WHAT IS EXPECTED. Reproduce the listing below line for line, without changing anything.

----

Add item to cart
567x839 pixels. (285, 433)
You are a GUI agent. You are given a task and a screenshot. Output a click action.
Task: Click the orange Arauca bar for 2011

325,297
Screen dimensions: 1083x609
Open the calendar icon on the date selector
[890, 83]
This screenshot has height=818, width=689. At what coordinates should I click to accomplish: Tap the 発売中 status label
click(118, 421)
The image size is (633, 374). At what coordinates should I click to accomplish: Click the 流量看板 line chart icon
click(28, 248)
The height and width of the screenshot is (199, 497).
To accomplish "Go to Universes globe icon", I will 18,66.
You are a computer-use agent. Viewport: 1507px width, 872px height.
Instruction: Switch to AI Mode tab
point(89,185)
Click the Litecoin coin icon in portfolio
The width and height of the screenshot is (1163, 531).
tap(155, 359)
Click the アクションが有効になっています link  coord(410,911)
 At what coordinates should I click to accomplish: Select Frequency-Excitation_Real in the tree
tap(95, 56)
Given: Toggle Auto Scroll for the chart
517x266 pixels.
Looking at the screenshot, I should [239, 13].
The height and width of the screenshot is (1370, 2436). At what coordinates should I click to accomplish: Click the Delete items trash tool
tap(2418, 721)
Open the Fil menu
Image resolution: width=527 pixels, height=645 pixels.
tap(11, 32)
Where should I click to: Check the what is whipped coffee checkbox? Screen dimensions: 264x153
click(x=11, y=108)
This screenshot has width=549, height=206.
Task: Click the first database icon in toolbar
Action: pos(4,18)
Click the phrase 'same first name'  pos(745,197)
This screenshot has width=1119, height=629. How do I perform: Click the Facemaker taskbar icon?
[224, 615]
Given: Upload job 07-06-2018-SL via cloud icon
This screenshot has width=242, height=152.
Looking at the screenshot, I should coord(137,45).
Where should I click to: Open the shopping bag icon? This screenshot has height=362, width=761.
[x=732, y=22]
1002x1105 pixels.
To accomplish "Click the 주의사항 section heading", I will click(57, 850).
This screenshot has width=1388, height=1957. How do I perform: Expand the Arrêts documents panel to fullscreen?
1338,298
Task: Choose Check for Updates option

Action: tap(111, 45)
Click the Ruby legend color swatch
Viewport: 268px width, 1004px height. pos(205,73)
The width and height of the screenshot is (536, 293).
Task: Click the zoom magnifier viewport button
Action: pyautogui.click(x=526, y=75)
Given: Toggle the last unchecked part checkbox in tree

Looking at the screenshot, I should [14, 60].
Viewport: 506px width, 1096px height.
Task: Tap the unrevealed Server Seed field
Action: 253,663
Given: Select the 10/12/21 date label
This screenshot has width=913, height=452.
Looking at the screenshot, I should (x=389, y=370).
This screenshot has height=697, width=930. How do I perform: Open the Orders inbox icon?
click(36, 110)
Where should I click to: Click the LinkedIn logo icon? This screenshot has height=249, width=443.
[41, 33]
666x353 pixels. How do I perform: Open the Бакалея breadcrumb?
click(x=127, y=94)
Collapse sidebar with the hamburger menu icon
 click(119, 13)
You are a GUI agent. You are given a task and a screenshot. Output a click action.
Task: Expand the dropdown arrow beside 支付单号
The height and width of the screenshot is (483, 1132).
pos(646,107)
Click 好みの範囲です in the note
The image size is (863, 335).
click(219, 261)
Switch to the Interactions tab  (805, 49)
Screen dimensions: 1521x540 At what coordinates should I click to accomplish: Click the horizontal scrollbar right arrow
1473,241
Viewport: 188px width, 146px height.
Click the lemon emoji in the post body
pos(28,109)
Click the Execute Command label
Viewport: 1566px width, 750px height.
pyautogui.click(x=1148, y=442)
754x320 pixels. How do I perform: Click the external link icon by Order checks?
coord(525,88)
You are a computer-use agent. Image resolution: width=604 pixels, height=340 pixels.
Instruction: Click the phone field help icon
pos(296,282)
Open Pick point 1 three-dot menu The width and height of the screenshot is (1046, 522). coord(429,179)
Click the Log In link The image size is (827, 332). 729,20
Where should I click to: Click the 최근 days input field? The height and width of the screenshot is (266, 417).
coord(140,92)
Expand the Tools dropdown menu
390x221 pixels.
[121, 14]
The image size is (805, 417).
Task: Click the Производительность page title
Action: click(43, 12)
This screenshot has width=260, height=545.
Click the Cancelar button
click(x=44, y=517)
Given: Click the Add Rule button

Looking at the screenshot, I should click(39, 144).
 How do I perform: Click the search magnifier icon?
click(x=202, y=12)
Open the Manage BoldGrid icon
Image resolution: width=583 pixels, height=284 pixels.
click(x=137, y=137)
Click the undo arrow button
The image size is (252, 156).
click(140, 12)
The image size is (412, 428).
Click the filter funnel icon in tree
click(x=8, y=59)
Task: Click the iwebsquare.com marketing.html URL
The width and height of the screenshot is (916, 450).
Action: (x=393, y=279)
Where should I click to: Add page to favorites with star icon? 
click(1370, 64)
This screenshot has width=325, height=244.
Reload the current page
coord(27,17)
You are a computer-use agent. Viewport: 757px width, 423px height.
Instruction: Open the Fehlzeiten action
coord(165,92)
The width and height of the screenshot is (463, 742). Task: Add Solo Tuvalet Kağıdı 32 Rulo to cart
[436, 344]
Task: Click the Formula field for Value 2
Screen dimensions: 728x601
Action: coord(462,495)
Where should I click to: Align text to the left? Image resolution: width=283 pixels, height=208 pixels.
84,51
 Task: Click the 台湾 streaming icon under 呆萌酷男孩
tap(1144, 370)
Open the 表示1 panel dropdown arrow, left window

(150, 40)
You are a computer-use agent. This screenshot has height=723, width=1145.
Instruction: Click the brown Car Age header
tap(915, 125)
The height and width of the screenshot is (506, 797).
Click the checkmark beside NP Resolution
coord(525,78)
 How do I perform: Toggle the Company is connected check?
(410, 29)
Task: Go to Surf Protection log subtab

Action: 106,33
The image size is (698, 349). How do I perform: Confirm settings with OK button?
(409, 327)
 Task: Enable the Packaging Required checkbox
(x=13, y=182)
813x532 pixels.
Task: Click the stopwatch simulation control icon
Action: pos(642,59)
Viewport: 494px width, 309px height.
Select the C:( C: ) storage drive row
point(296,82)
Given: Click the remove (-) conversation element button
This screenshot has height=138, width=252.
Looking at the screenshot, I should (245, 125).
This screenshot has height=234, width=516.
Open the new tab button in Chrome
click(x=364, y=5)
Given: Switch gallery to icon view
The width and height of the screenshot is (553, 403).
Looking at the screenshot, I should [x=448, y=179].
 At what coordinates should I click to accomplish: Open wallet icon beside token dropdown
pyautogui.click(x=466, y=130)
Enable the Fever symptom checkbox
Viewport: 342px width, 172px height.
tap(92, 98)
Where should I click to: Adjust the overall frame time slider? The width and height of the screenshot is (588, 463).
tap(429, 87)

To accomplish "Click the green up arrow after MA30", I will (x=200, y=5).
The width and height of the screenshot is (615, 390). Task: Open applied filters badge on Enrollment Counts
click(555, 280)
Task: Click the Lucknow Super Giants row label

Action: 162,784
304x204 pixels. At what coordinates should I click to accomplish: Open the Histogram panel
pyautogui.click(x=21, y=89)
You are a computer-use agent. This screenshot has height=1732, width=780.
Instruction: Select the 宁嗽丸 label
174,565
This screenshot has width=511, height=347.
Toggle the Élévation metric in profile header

----

TASK ANSWER.
Add item to cart
567x839 pixels. (285, 433)
You are a GUI agent. You are given a task and a screenshot. Output a click action.
Task: Click the orange Arauca bar for 2011

325,297
Screen dimensions: 1083x609
Open the calendar icon on the date selector
[890, 83]
This screenshot has height=818, width=689. At what coordinates should I click to accomplish: Tap the 発売中 status label
click(118, 421)
The image size is (633, 374). At what coordinates should I click to accomplish: Click the 流量看板 line chart icon
click(28, 248)
The height and width of the screenshot is (199, 497).
To accomplish "Go to Universes globe icon", I will 18,66.
You are a computer-use agent. Viewport: 1507px width, 872px height.
Instruction: Switch to AI Mode tab
point(89,185)
Click the Litecoin coin icon in portfolio
The width and height of the screenshot is (1163, 531).
tap(155, 359)
Click the アクションが有効になっています link  coord(410,911)
 At what coordinates should I click to accomplish: Select Frequency-Excitation_Real in the tree
tap(95, 56)
Given: Toggle Auto Scroll for the chart
517x266 pixels.
Looking at the screenshot, I should [239, 13].
The height and width of the screenshot is (1370, 2436). At what coordinates should I click to accomplish: Click the Delete items trash tool
tap(2418, 721)
Open the Fil menu
Image resolution: width=527 pixels, height=645 pixels.
tap(11, 32)
Where should I click to: Check the what is whipped coffee checkbox? Screen dimensions: 264x153
click(x=11, y=108)
This screenshot has width=549, height=206.
Task: Click the first database icon in toolbar
Action: pos(4,18)
Click the phrase 'same first name'  pos(745,197)
This screenshot has width=1119, height=629. How do I perform: Click the Facemaker taskbar icon?
[224, 615]
Given: Upload job 07-06-2018-SL via cloud icon
This screenshot has width=242, height=152.
Looking at the screenshot, I should coord(137,45).
Where should I click to: Open the shopping bag icon? This screenshot has height=362, width=761.
[x=732, y=22]
1002x1105 pixels.
To accomplish "Click the 주의사항 section heading", I will click(57, 850).
This screenshot has width=1388, height=1957. How do I perform: Expand the Arrêts documents panel to fullscreen?
1338,298
Task: Choose Check for Updates option

Action: tap(111, 45)
Click the Ruby legend color swatch
Viewport: 268px width, 1004px height. pos(205,73)
The width and height of the screenshot is (536, 293).
Task: Click the zoom magnifier viewport button
Action: pyautogui.click(x=526, y=75)
Given: Toggle the last unchecked part checkbox in tree

Looking at the screenshot, I should [14, 60].
Viewport: 506px width, 1096px height.
Task: Tap the unrevealed Server Seed field
Action: 253,663
Given: Select the 10/12/21 date label
This screenshot has width=913, height=452.
Looking at the screenshot, I should (x=389, y=370).
This screenshot has height=697, width=930. How do I perform: Open the Orders inbox icon?
click(36, 110)
Where should I click to: Click the LinkedIn logo icon? This screenshot has height=249, width=443.
[41, 33]
666x353 pixels. How do I perform: Open the Бакалея breadcrumb?
click(x=127, y=94)
Collapse sidebar with the hamburger menu icon
 click(119, 13)
You are a GUI agent. You are given a task and a screenshot. Output a click action.
Task: Expand the dropdown arrow beside 支付单号
The height and width of the screenshot is (483, 1132).
pos(646,107)
Click 好みの範囲です in the note
The image size is (863, 335).
click(219, 261)
Switch to the Interactions tab  (805, 49)
Screen dimensions: 1521x540 At what coordinates should I click to accomplish: Click the horizontal scrollbar right arrow
1473,241
Viewport: 188px width, 146px height.
Click the lemon emoji in the post body
pos(28,109)
Click the Execute Command label
Viewport: 1566px width, 750px height.
pyautogui.click(x=1148, y=442)
754x320 pixels. How do I perform: Click the external link icon by Order checks?
coord(525,88)
You are a computer-use agent. Image resolution: width=604 pixels, height=340 pixels.
Instruction: Click the phone field help icon
pos(296,282)
Open Pick point 1 three-dot menu The width and height of the screenshot is (1046, 522). coord(429,179)
Click the Log In link The image size is (827, 332). 729,20
Where should I click to: Click the 최근 days input field? The height and width of the screenshot is (266, 417).
coord(140,92)
Expand the Tools dropdown menu
390x221 pixels.
[121, 14]
The image size is (805, 417).
Task: Click the Производительность page title
Action: click(43, 12)
This screenshot has width=260, height=545.
Click the Cancelar button
click(x=44, y=517)
Given: Click the Add Rule button

Looking at the screenshot, I should click(39, 144).
 How do I perform: Click the search magnifier icon?
click(x=202, y=12)
Open the Manage BoldGrid icon
Image resolution: width=583 pixels, height=284 pixels.
click(x=137, y=137)
Click the undo arrow button
The image size is (252, 156).
click(140, 12)
The image size is (412, 428).
Click the filter funnel icon in tree
click(x=8, y=59)
Task: Click the iwebsquare.com marketing.html URL
The width and height of the screenshot is (916, 450).
Action: (x=393, y=279)
Where should I click to: Add page to favorites with star icon? 
click(1370, 64)
This screenshot has width=325, height=244.
Reload the current page
coord(27,17)
You are a computer-use agent. Viewport: 757px width, 423px height.
Instruction: Open the Fehlzeiten action
coord(165,92)
The width and height of the screenshot is (463, 742). Task: Add Solo Tuvalet Kağıdı 32 Rulo to cart
[436, 344]
Task: Click the Formula field for Value 2
Screen dimensions: 728x601
Action: coord(462,495)
Where should I click to: Align text to the left? Image resolution: width=283 pixels, height=208 pixels.
84,51
 Task: Click the 台湾 streaming icon under 呆萌酷男孩
tap(1144, 370)
Open the 表示1 panel dropdown arrow, left window

(150, 40)
You are a computer-use agent. This screenshot has height=723, width=1145.
Instruction: Click the brown Car Age header
tap(915, 125)
The height and width of the screenshot is (506, 797).
Click the checkmark beside NP Resolution
coord(525,78)
 How do I perform: Toggle the Company is connected check?
(410, 29)
Task: Go to Surf Protection log subtab

Action: 106,33
The image size is (698, 349). How do I perform: Confirm settings with OK button?
(409, 327)
 Task: Enable the Packaging Required checkbox
(x=13, y=182)
813x532 pixels.
Task: Click the stopwatch simulation control icon
Action: pos(642,59)
Viewport: 494px width, 309px height.
Select the C:( C: ) storage drive row
point(296,82)
Given: Click the remove (-) conversation element button
This screenshot has height=138, width=252.
Looking at the screenshot, I should (245, 125).
This screenshot has height=234, width=516.
Open the new tab button in Chrome
click(x=364, y=5)
Given: Switch gallery to icon view
The width and height of the screenshot is (553, 403).
Looking at the screenshot, I should [x=448, y=179].
 At what coordinates should I click to accomplish: Open wallet icon beside token dropdown
pyautogui.click(x=466, y=130)
Enable the Fever symptom checkbox
Viewport: 342px width, 172px height.
tap(92, 98)
Where should I click to: Adjust the overall frame time slider? The width and height of the screenshot is (588, 463).
tap(429, 87)

To accomplish "Click the green up arrow after MA30", I will (x=200, y=5).
The width and height of the screenshot is (615, 390). Task: Open applied filters badge on Enrollment Counts
click(555, 280)
Task: Click the Lucknow Super Giants row label

Action: 162,784
304x204 pixels. At what coordinates should I click to accomplish: Open the Histogram panel
pyautogui.click(x=21, y=89)
You are a computer-use agent. This screenshot has height=1732, width=780.
Instruction: Select the 宁嗽丸 label
174,565
This screenshot has width=511, height=347.
Toggle the Élévation metric in profile header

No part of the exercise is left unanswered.